14. The hose assembly of claim 12, wherein said outer sleeve includes an inwardly directed lip at the front end which contacts said annealing ring.

15. The hose assembly of claim 12, wherein said hose engagement sleeve has a substantially tubular body, each of said electrodes including an exposed flat, arcuate portion arranged against an inner surface of said tubular body and a contact portion projecting outward from said tubular body, said wires being arranged in contact with said arcuate portions of said electrodes.

16. The hose assembly of claim 15, wherein said tubular body includes contact-receiving members each of which covers a forward part of a respective one of said arcuate portions and through which a respective one of said contact portions extend, said arcuate portions being attached at a rear end to the inner surface of said tubular body to provide an anchor region and enable said contact-receiving members and covered part of said electrodes to be inwardly flexible.

17. An adapter for connecting a handle assembly for a vacuum cleaner to a vacuum cleaner hose including a pair of wires, comprising:

a sleeve having a contour enabling it to be insertable into a cavity defined by the handle assembly, said sleeve including a substantially tubular body defining a pair of axially extending grooves, a pair of electrodes each extending along a respective one of said grooves and having an exposed portion and electrical contact rings arranged around said tubular body and each in electrical engagement with a respective one of said electrodes; and

an annealing ring arranged in a front end of said sleeve such that a space is provided between said exposed portion of said electrodes and said annealing ring in which the hose is situated and when said annealing ring is annealed, the wires are held in contact with said electrodes.
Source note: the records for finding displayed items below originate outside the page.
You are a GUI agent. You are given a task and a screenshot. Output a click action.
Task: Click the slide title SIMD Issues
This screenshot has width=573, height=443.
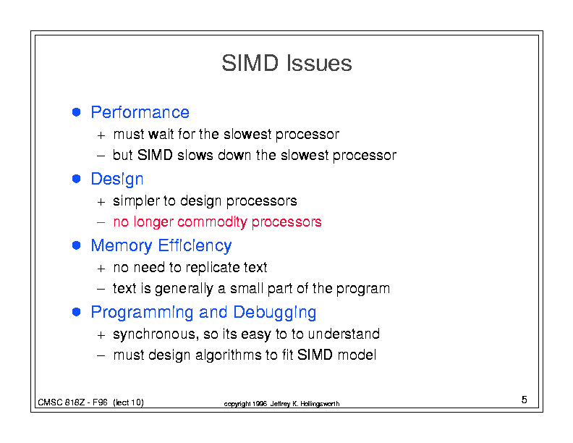click(286, 63)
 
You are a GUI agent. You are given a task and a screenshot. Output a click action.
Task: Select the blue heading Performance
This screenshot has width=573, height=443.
click(140, 112)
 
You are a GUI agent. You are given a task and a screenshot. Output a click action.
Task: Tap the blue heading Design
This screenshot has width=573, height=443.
click(117, 180)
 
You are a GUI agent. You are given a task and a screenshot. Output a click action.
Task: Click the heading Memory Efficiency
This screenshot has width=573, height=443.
click(161, 246)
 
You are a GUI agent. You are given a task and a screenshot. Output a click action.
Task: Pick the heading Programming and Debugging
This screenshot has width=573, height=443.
click(203, 313)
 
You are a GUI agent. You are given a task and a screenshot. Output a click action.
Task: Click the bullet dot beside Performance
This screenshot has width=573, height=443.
click(77, 112)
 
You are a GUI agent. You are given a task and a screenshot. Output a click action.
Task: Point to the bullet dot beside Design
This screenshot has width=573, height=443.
click(77, 179)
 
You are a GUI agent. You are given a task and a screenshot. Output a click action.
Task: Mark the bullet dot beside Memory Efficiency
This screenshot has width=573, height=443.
click(77, 245)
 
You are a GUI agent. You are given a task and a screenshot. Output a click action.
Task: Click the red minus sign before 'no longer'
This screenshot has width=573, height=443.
click(101, 222)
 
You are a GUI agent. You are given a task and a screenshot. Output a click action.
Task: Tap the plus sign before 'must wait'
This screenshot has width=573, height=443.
click(101, 135)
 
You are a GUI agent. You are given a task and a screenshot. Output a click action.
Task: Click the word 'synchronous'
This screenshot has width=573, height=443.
click(154, 334)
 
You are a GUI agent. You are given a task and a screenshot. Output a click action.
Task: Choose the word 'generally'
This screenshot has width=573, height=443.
click(184, 289)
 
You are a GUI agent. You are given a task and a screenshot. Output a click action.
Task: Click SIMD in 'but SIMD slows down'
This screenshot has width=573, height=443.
click(155, 156)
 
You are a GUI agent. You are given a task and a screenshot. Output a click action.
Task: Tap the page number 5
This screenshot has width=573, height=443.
click(524, 400)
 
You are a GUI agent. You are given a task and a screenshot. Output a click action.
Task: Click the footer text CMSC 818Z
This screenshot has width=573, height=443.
click(61, 402)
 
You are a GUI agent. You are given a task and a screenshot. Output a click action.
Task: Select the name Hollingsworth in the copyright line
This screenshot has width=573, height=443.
click(320, 404)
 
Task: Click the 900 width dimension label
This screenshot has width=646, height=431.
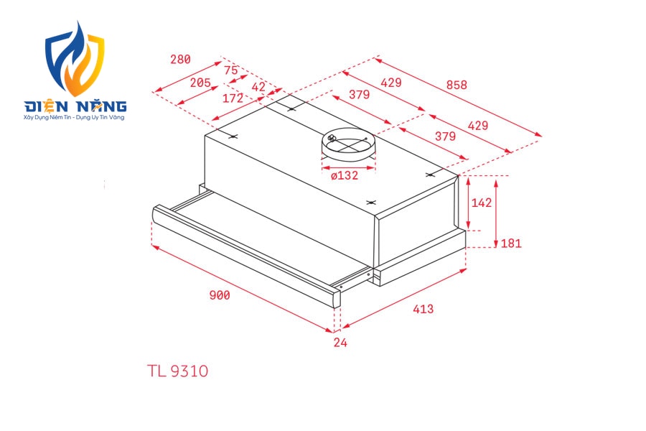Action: coord(220,295)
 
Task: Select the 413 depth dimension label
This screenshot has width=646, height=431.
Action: coord(423,309)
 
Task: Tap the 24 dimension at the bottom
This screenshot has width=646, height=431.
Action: coord(340,343)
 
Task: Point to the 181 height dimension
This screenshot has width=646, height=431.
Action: coord(511,244)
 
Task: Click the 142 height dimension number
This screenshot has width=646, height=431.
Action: coord(482,203)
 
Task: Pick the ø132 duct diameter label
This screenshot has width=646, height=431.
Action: coord(345,176)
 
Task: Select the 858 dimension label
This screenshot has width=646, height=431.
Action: coord(457,85)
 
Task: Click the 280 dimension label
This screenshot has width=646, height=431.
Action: coord(180,60)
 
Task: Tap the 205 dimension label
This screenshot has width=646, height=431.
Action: coord(200,83)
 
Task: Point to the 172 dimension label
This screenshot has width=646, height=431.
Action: coord(233,98)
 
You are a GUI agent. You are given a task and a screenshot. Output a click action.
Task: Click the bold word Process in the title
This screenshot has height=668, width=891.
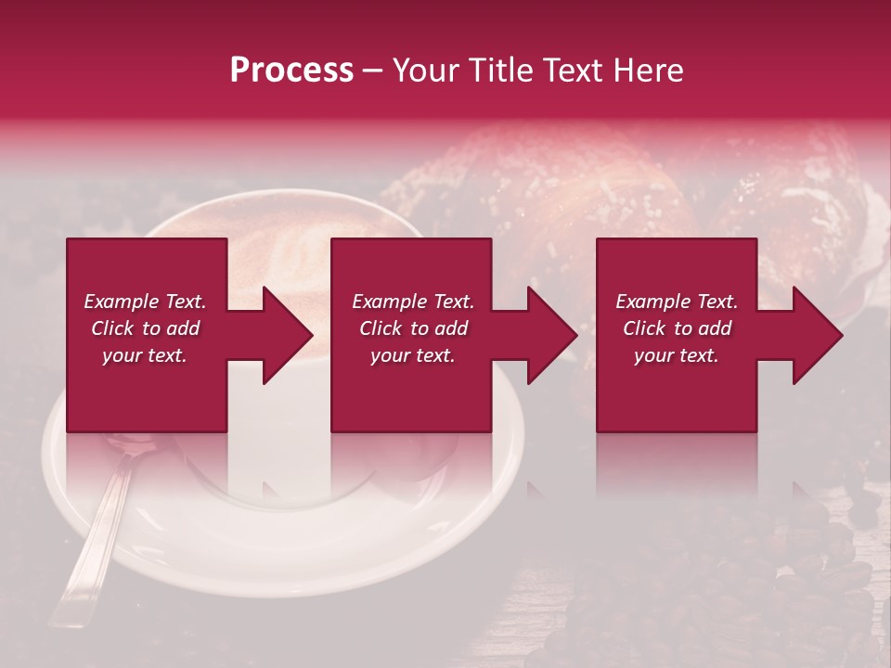tap(291, 70)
18. The adapter of claim 17, wherein said sleeve further comprises a first insulator ring arranged between said contact rings and a second insulator ring arranged at a front of said sleeve.

19. The adapter of claim 17, wherein said electrodes each include a flat, arcuate portion arranged against an inner surface of said tubular body, an axially extending intermediate portion extending through a passageway defined in part by a respective one of said grooves and a contact portion arranged in contact with a respective one of said contact rings.

20. The adapter of claim 17, wherein said tubular body comprises an annular locking groove adapted to receive a locking finger formed on the handle assembly.

21. A hose assembly, comprising:

an elongate hose including a pair of wires; and

the adapter of claim 17 arranged at one end of said hose, each of said wires having an exposed portion arranged in contact with said exposed portion of a respective one of said electrodes.

22. The hose assembly of claim 21, further comprising an additional adapter arranged at the opposite end of said hose, said additional adapter comprising:

an outer sleeve adapted to mate with a canister housing and including electrodes through which electricity is transferred from the canister housing to said wires in said hose;

a hose engagement sleeve arranged at least partially in said outer sleeve and positioning the wires of the hose in alignment with said electrodes; and

an annealing ring arranged at least partially in said hose engagement sleeve such that a space is provided between said hose engagement sleeve and said annealing ring in which the hose is situated and when said annealing ring is annealed, the wires are held in contact with said electrodes.

23. The hose assembly of claim 21, further comprising an additional adapter arranged at the opposite end of said hose, said additional adapter comprising:

an outer sleeve adapted to mate with the canister housing;

a hose engagement sleeve arranged at least partially in said outer sleeve and including electrodes through which electricity is transferred from the canister housing to the wires in the hose; and

an annealing ring arranged at least partially in said hose engagement sleeve such that a space is provided between said hose engagement sleeve and said annealing ring in which the hose is situated and when said annealing ring is annealed, the wires are held in contact with said electrodes.